• [Directive] In the part of the dataset entries that opens with the line containing "I will pos(964,296)." and closes with the line containing "Action: [580, 84]", substitute "Reload" for "Refresh" and write those lines out again with nothing else changed.

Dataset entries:
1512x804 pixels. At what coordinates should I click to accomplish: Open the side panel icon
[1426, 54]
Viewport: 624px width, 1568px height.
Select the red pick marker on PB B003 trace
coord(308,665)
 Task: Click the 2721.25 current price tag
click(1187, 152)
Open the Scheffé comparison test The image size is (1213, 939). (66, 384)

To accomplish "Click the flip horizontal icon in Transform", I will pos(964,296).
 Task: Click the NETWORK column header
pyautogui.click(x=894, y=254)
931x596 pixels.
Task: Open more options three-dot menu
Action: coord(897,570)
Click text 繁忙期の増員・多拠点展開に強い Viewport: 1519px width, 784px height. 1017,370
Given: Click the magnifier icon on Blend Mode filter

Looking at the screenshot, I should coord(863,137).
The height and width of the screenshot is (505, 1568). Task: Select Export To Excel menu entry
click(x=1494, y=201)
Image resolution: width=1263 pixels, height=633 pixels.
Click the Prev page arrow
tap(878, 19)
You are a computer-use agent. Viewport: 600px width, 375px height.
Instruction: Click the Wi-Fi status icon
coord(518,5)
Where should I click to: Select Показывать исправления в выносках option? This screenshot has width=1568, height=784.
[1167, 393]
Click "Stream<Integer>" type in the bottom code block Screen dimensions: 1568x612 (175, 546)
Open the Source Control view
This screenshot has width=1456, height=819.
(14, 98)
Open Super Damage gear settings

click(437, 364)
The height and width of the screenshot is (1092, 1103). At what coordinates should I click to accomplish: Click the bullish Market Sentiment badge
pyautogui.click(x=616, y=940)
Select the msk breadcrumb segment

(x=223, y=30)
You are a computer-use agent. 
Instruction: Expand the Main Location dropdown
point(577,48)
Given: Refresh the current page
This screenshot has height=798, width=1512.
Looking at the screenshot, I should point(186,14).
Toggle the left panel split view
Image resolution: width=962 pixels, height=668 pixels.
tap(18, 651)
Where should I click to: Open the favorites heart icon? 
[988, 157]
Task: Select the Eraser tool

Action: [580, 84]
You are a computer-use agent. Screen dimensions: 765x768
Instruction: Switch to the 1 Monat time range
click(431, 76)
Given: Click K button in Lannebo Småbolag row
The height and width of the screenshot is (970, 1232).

• [Output below]
To accomplish "Click the flip horizontal icon in Transform", I will pos(964,296).
 Task: Click the NETWORK column header
pyautogui.click(x=894, y=254)
931x596 pixels.
Task: Open more options three-dot menu
Action: coord(897,570)
Click text 繁忙期の増員・多拠点展開に強い Viewport: 1519px width, 784px height. 1017,370
Given: Click the magnifier icon on Blend Mode filter

Looking at the screenshot, I should coord(863,137).
The height and width of the screenshot is (505, 1568). Task: Select Export To Excel menu entry
click(x=1494, y=201)
Image resolution: width=1263 pixels, height=633 pixels.
Click the Prev page arrow
tap(878, 19)
You are a computer-use agent. Viewport: 600px width, 375px height.
Instruction: Click the Wi-Fi status icon
coord(518,5)
Where should I click to: Select Показывать исправления в выносках option? This screenshot has width=1568, height=784.
[1167, 393]
Click "Stream<Integer>" type in the bottom code block Screen dimensions: 1568x612 (175, 546)
Open the Source Control view
This screenshot has width=1456, height=819.
(14, 98)
Open Super Damage gear settings

click(437, 364)
The height and width of the screenshot is (1092, 1103). At what coordinates should I click to accomplish: Click the bullish Market Sentiment badge
pyautogui.click(x=616, y=940)
Select the msk breadcrumb segment

(x=223, y=30)
You are a computer-use agent. 
Instruction: Expand the Main Location dropdown
point(577,48)
Given: Reload the current page
This screenshot has height=798, width=1512.
Looking at the screenshot, I should point(186,14).
Toggle the left panel split view
Image resolution: width=962 pixels, height=668 pixels.
tap(18, 651)
Where should I click to: Open the favorites heart icon? 
[988, 157]
Task: Select the Eraser tool

Action: [580, 84]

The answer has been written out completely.